(GOAL OF THE EXERCISE): Starting at the line with "You are a computer-use agent. Screen" and going on through the line with "Task: Tap the blue Ольга mention in reply", reproduce each line in the records below exactly and nothing more.

Top of RECORDS

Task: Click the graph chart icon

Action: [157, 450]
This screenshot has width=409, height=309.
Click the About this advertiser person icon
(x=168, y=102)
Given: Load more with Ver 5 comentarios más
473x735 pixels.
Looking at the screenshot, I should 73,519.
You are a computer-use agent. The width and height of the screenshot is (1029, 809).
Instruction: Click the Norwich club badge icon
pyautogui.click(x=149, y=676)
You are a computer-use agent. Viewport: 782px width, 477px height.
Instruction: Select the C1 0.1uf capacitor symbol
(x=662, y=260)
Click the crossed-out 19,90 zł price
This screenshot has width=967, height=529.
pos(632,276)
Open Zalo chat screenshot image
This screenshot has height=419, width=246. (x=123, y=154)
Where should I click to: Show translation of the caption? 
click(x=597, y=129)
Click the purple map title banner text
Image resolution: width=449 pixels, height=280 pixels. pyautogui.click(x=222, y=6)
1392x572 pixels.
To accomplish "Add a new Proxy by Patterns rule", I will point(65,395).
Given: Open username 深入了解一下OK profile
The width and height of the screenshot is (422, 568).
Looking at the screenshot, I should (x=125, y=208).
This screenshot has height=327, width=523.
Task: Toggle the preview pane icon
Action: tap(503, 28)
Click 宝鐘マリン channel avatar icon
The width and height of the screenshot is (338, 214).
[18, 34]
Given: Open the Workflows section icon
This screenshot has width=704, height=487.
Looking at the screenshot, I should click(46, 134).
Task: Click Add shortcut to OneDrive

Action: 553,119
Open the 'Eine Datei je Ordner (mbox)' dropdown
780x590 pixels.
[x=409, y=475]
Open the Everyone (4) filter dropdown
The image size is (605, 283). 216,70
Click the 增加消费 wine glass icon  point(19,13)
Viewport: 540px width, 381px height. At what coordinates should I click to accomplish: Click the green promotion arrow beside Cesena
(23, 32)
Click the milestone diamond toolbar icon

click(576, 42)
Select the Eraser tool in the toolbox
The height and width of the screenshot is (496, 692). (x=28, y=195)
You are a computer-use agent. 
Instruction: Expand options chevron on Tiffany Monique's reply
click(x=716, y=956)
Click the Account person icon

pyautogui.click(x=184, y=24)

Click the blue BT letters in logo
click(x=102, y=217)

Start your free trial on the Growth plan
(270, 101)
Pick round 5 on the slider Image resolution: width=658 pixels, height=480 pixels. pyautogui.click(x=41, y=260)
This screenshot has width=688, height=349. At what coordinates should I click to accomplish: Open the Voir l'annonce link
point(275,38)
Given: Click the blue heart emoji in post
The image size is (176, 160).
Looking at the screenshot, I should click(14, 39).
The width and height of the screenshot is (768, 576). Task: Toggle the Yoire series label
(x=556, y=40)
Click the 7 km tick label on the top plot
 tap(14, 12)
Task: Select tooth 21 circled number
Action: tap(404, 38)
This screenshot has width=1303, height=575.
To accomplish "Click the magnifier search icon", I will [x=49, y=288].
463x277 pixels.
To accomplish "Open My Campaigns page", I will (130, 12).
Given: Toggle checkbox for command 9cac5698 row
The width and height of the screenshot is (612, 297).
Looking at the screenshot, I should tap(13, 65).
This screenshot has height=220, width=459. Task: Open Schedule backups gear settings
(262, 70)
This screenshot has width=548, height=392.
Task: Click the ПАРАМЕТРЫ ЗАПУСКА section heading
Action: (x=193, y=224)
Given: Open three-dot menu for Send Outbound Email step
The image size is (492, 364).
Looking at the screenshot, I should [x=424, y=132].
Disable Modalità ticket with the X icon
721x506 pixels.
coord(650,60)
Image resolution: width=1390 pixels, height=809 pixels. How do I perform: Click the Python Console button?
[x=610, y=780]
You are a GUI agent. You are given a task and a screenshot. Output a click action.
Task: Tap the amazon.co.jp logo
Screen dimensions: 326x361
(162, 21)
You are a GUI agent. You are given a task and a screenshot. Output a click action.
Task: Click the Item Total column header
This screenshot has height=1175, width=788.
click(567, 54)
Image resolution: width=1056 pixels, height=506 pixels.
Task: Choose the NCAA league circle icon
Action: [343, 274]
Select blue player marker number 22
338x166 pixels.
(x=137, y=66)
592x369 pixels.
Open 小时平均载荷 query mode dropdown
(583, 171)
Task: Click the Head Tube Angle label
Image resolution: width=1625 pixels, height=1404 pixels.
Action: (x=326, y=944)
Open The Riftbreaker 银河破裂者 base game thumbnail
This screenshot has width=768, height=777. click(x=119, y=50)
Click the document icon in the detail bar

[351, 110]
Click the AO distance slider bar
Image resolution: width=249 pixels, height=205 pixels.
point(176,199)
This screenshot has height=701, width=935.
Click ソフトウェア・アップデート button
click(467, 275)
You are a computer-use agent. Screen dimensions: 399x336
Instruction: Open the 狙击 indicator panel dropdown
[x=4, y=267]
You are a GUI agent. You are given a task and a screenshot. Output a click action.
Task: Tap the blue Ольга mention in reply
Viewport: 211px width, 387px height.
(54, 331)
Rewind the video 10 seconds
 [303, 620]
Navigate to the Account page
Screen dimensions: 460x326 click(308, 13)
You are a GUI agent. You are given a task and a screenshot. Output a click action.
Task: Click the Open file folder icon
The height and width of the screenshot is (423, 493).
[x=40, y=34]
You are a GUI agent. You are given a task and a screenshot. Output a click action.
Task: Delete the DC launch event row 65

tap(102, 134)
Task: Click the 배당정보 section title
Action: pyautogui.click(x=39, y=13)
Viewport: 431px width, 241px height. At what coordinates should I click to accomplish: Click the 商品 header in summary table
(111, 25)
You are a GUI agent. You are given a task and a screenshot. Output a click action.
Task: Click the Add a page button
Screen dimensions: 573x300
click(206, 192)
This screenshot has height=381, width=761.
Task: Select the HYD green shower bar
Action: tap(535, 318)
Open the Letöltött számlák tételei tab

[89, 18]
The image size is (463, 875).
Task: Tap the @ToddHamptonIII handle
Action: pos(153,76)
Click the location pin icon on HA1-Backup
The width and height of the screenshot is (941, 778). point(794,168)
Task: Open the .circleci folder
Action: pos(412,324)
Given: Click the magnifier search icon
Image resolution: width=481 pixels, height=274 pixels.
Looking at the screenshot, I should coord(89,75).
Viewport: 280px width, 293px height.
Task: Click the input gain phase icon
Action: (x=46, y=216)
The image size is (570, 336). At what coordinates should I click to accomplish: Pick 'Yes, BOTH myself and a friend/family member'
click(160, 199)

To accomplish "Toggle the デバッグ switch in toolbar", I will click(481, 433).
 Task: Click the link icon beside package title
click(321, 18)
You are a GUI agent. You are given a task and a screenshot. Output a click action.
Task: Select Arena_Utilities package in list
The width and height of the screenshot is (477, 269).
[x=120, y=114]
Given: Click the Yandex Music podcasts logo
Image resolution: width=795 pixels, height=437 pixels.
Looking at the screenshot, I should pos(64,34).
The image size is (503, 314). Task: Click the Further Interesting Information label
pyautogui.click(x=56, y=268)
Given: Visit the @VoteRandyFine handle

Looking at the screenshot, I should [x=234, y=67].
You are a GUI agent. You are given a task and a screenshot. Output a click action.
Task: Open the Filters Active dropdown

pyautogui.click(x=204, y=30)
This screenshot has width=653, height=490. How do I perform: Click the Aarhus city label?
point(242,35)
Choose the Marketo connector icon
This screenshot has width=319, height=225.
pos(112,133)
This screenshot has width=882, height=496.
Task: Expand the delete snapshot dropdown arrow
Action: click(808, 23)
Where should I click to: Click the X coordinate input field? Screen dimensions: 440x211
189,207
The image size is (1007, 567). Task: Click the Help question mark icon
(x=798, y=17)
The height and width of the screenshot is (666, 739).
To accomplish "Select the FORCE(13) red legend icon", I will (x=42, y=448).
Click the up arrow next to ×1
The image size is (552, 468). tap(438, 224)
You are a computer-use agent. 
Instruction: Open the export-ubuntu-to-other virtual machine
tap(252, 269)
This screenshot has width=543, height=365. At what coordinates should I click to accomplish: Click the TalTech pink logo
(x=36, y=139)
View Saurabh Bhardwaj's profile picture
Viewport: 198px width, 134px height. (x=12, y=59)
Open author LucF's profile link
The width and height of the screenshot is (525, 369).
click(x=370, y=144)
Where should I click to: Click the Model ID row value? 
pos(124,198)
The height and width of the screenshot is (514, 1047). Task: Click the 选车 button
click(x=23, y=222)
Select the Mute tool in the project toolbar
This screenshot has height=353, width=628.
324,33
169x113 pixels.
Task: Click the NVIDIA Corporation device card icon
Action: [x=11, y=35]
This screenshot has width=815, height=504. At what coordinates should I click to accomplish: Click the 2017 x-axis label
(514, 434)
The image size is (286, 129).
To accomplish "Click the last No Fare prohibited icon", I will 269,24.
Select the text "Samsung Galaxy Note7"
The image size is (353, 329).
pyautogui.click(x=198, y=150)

Bottom of RECORDS

(RESPONSE TO THIS TASK):
You are a computer-use agent. Screen dimensions: 399x336
Instruction: Open the 狙击 indicator panel dropdown
[x=4, y=267]
You are a GUI agent. You are given a task and a screenshot. Output a click action.
Task: Tap the blue Ольга mention in reply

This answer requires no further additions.